◆ Exercise ◆
Rewrite the items from the line with "Click historical edit marker near Jan 26" to the line with "Looking at the screenshot, I should coord(82,317).", replacing "Given" with "Instruction" and leaving everything else unchanged.

# Supplied entries start

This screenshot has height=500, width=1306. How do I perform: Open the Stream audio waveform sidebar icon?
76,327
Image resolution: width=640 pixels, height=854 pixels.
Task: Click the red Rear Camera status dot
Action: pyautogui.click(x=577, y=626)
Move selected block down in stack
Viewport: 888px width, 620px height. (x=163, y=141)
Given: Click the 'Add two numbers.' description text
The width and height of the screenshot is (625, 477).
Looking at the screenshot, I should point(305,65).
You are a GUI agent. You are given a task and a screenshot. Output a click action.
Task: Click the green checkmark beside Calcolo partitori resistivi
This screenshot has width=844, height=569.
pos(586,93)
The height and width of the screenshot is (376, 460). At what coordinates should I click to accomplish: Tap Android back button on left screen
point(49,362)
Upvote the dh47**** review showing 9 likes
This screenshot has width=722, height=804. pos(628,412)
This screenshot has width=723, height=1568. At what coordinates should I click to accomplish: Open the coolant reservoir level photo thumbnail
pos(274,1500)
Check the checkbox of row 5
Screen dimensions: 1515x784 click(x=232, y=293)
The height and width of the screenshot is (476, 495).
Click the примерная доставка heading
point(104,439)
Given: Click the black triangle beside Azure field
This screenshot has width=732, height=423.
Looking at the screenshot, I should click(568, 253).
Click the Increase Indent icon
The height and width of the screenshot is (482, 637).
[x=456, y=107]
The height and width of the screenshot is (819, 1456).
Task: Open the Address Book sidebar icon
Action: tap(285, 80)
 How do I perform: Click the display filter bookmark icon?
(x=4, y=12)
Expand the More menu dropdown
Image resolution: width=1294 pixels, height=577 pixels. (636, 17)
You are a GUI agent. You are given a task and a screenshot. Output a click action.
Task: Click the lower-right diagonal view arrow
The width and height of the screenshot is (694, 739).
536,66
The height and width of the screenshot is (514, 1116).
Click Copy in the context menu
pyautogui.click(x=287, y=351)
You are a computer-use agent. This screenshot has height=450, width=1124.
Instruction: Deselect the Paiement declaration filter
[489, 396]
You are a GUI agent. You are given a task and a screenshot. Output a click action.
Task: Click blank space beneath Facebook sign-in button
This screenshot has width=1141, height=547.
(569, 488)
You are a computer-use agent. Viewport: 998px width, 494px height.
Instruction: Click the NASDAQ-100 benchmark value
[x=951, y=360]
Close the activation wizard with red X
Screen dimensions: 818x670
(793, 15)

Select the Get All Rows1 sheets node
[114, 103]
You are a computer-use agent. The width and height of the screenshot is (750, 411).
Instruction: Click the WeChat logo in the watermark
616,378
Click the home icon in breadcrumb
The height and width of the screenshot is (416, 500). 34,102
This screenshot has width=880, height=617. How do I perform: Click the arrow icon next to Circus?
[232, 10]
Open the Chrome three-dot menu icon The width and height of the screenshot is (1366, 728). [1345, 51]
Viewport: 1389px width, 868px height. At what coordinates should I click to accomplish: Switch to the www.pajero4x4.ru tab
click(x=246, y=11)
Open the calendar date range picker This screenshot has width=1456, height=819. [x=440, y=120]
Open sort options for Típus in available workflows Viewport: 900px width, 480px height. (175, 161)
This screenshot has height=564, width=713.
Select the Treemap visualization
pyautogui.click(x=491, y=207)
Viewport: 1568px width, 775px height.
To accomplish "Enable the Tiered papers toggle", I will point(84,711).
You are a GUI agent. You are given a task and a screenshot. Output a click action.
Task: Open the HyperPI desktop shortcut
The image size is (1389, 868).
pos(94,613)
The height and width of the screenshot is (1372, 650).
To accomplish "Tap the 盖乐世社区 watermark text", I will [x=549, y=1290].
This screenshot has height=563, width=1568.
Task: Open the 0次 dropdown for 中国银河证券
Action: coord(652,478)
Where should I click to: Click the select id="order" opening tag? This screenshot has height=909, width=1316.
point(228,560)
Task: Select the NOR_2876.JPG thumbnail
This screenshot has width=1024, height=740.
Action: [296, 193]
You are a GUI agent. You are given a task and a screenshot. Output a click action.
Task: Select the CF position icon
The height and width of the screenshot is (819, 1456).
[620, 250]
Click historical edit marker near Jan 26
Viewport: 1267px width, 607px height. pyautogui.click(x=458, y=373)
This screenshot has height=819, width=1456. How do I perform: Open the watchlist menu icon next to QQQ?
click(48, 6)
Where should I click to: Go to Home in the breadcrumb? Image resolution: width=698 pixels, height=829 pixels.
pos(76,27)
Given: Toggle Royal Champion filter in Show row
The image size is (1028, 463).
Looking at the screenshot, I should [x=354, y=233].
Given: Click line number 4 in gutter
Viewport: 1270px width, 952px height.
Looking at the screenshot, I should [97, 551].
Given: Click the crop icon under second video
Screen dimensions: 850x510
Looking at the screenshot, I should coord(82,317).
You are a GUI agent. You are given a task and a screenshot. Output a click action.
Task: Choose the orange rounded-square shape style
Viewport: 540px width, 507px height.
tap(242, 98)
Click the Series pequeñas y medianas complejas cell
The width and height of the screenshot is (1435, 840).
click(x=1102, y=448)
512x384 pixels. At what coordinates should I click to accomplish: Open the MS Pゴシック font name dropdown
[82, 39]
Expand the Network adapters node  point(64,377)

# Supplied entries end

◆ Complete answer ◆
Click historical edit marker near Jan 26
Viewport: 1267px width, 607px height. pyautogui.click(x=458, y=373)
This screenshot has height=819, width=1456. How do I perform: Open the watchlist menu icon next to QQQ?
click(48, 6)
Where should I click to: Go to Home in the breadcrumb? Image resolution: width=698 pixels, height=829 pixels.
pos(76,27)
Instruction: Toggle Royal Champion filter in Show row
The image size is (1028, 463).
Looking at the screenshot, I should [x=354, y=233].
Instruction: Click line number 4 in gutter
Viewport: 1270px width, 952px height.
Looking at the screenshot, I should [97, 551].
Instruction: Click the crop icon under second video
Screen dimensions: 850x510
Looking at the screenshot, I should coord(82,317).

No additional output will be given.